The 2011 survey didn’t ask about spirituality. This one did, which raised an interesting unasked question. With this nuance added, would many nonreligious people indirectly reveal themselves as spiritual rather than atheist?

This does not seem to have happened. Three in ten now say they are neither religious nor spiritual. Instead, the spiritual option seems to have freed nuanced people from identifying only as religious or not religious.

With some overlaps, nearly half now identify as not religious, another half identify as spiritual, and only three in ten identify as religious. Here’s how those top line figures break down:

  • Only 31% identify as religious (either with or without spirituality)
  • 49% identify as spiritual (either with or without religion)
  • 47% identify as not religious (either with or without spirituality)
  • 30% identify as neither religious nor spiritual
  • 9% don’t know

So what does this massive culture shift mean for Irish society?

Similar trend in Irish marriages

This survey fits in with recent trends in Irish marriages. This year, the CSO published partial data based on last year’s marriage figures. Atheist Ireland then obtained and published the full breakdown by ceremony type.

Of every ten Irish marriages, four are now secular. This is twice as many as twenty years ago. Within this, Civil Registry marriages are now the most popular. In the past two years alone, they are up from a quarter of all marriages to a third.

Just over a third of Irish marriages are now Christian. This is down from a massive eighty percent twenty years ago. Within this, in the past two years alone, Catholic marriages have dropped from most popular at four in ten, to second place with three in ten.

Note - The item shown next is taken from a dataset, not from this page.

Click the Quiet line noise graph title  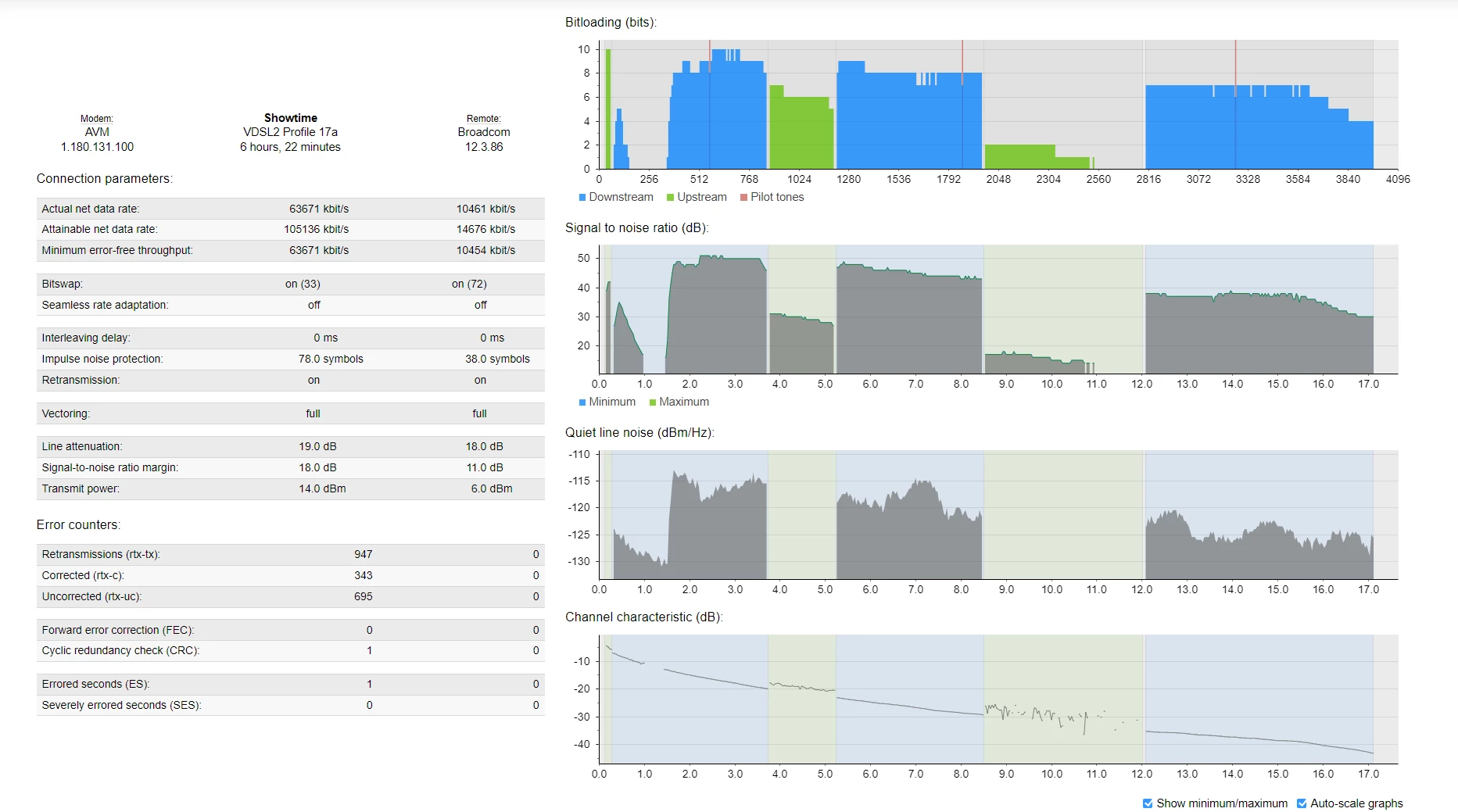pyautogui.click(x=639, y=433)
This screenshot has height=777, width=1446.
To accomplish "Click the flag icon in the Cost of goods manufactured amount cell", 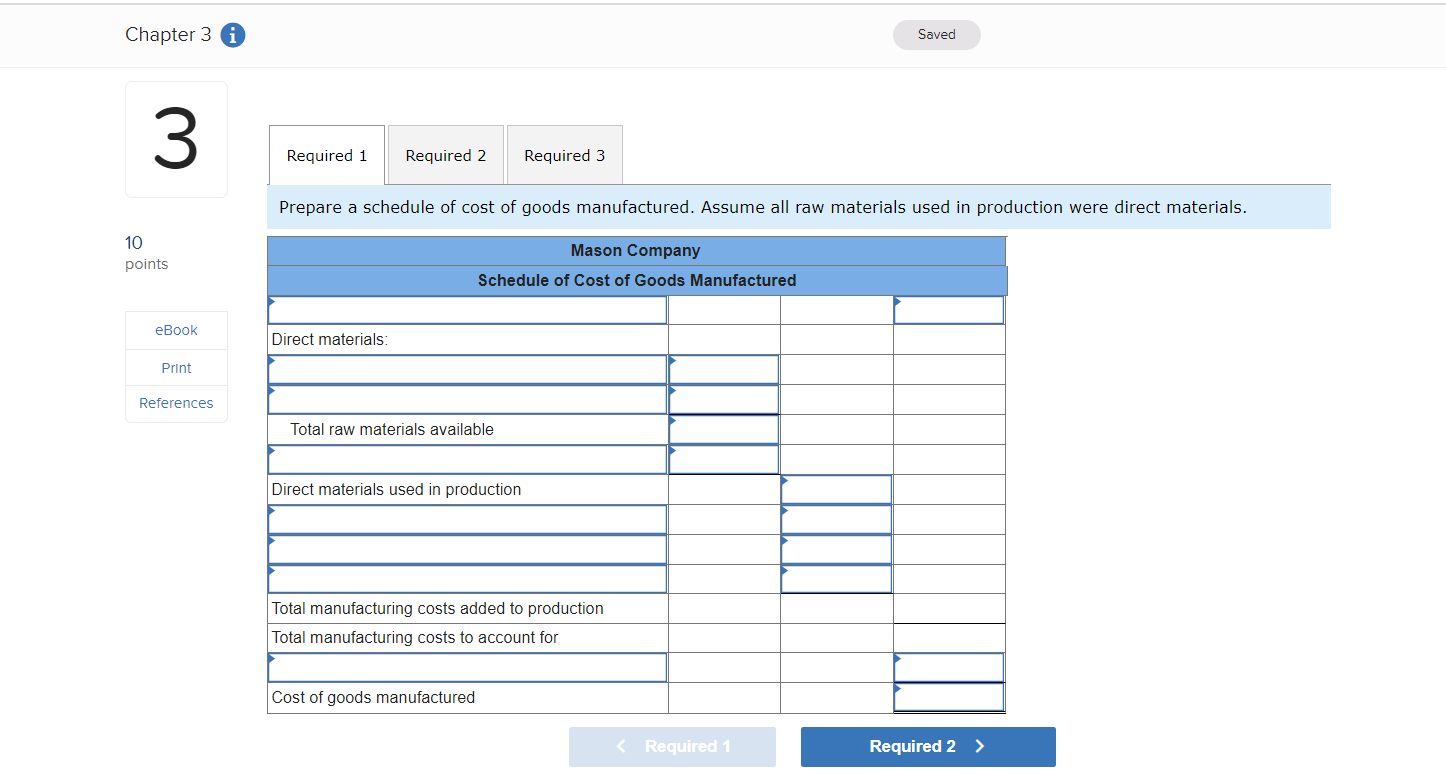I will [x=898, y=688].

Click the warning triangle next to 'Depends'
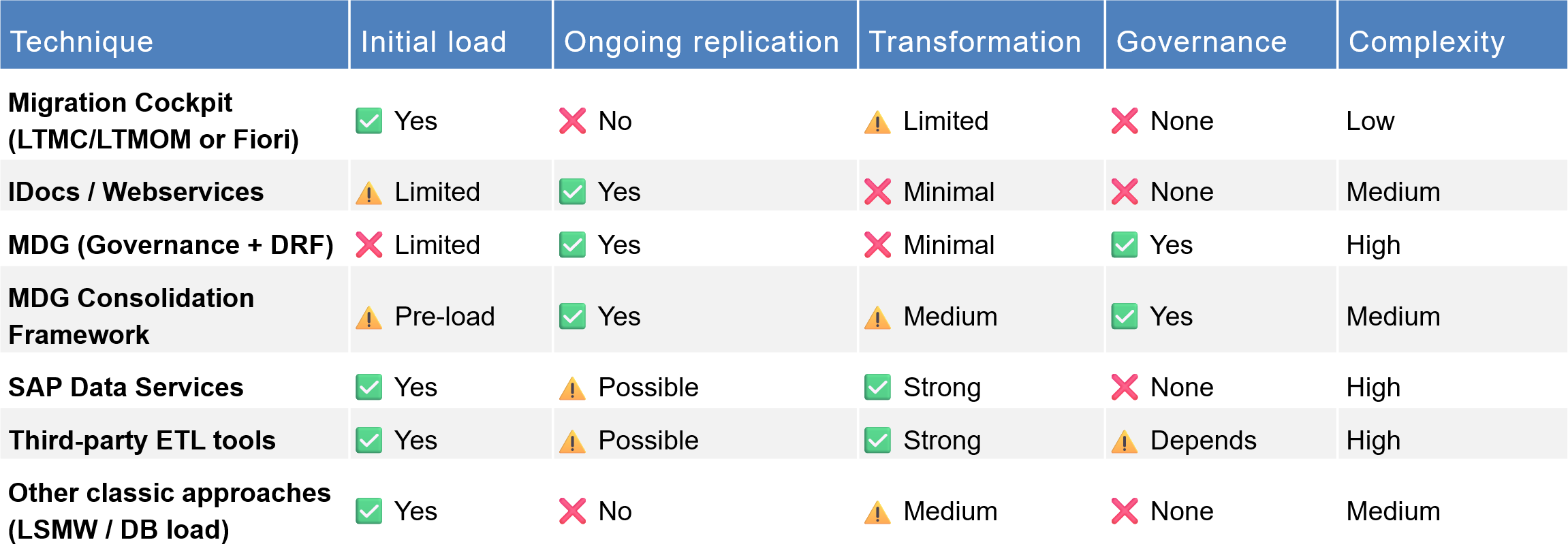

Almost a quarter of Irish marriages are now some variation of Spiritualist, Pagan, or Celtic. This is up from zero twenty years ago, and up from twenty percent two years ago. These are legally classified as religious, but are very different to traditional religious weddings.

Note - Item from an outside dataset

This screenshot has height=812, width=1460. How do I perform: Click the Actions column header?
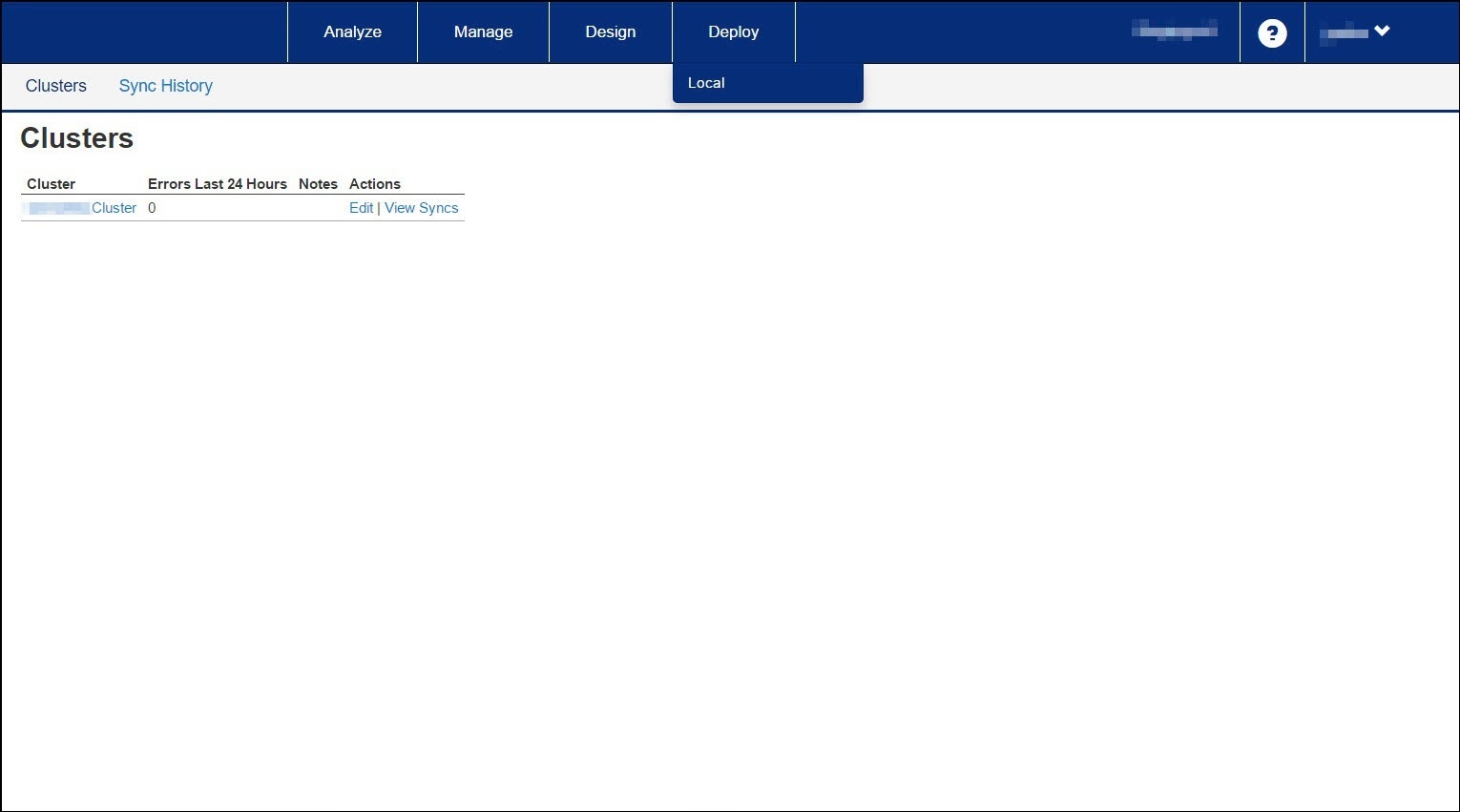pyautogui.click(x=374, y=184)
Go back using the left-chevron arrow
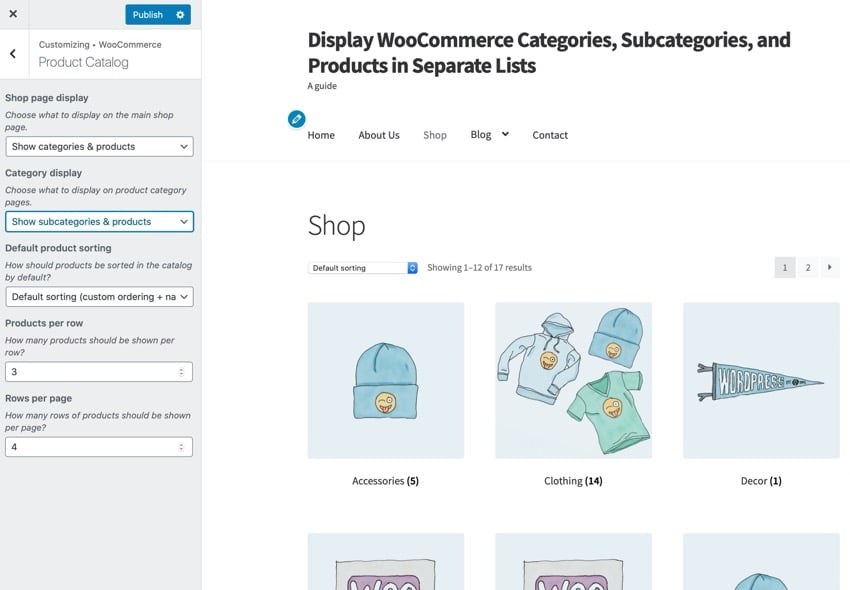This screenshot has width=850, height=590. 14,53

If this trend continues, these could overtake Christian marriages, and be the second most popular type behind Secular.

Iona Institute briefing note on New Age weddings

The Iona Institute produced a briefing note last year on the rapid rise in what it called New Age weddings. This asked: ‘A big question is how the mainstream Churches should respond. How can they re-engage with couples and how far should it go to do so?’

Some extracts from this briefing note include:

‘It is difficult to classify some of these emerging religious organisations but many practice a bespoke type of spirituality tailored to the couple’s desires. They could loosely be described as ‘New Age’, but this is a contested term. (p3)

Citing Heelas and Woodward, Løøv elucidates what she means by New Age by outlining the difference between ‘subjective-life spiritualities’ and ‘life-as-religion’.

  • In ‘life-as-religion’ (Catholicism is an example), authority is embedded in a hierarchical structure and theological dogmas, and the individual is expected to adhere to a preordained system of beliefs and values.
  • In contrast, subjective-life spiritualities are characterised by an emphasis on the individual self as the authority, agent, and goal of spiritual practices. (p4)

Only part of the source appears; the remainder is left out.